■ Assigned task:
Starting at the line that contains "Viewport: 758px width, 532px" in the listing below, write out every line word for word until you have written the line that contains "Viewport: 819px width, 504px".

■ Material shown:
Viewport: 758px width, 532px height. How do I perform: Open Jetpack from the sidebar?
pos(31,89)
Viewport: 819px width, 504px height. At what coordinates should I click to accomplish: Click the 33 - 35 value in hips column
* * *
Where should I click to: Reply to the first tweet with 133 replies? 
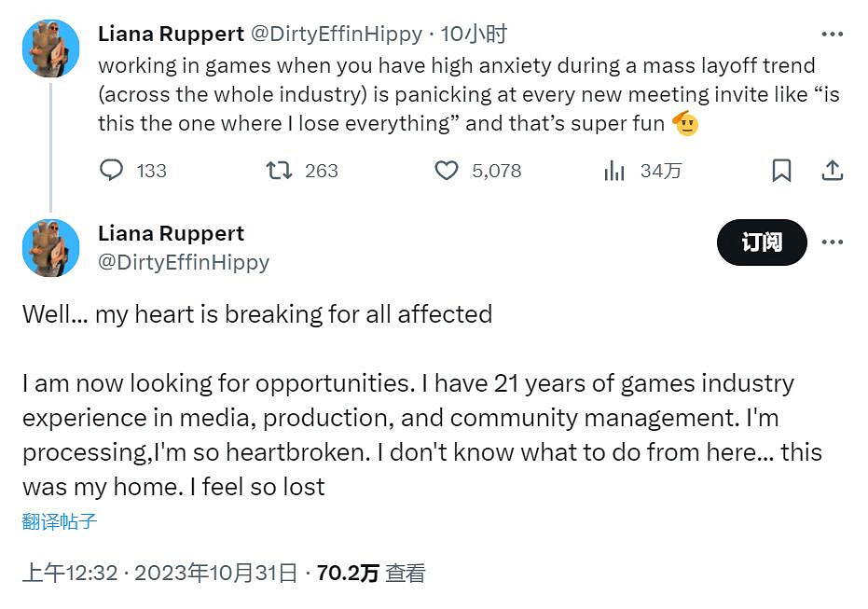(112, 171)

■ Problem solution:
Viewport: 758px width, 532px height. How do I perform: Open Jetpack from the sidebar?
pos(31,89)
Viewport: 819px width, 504px height. At what coordinates should I click to accomplish: Click the 33 - 35 value in hips column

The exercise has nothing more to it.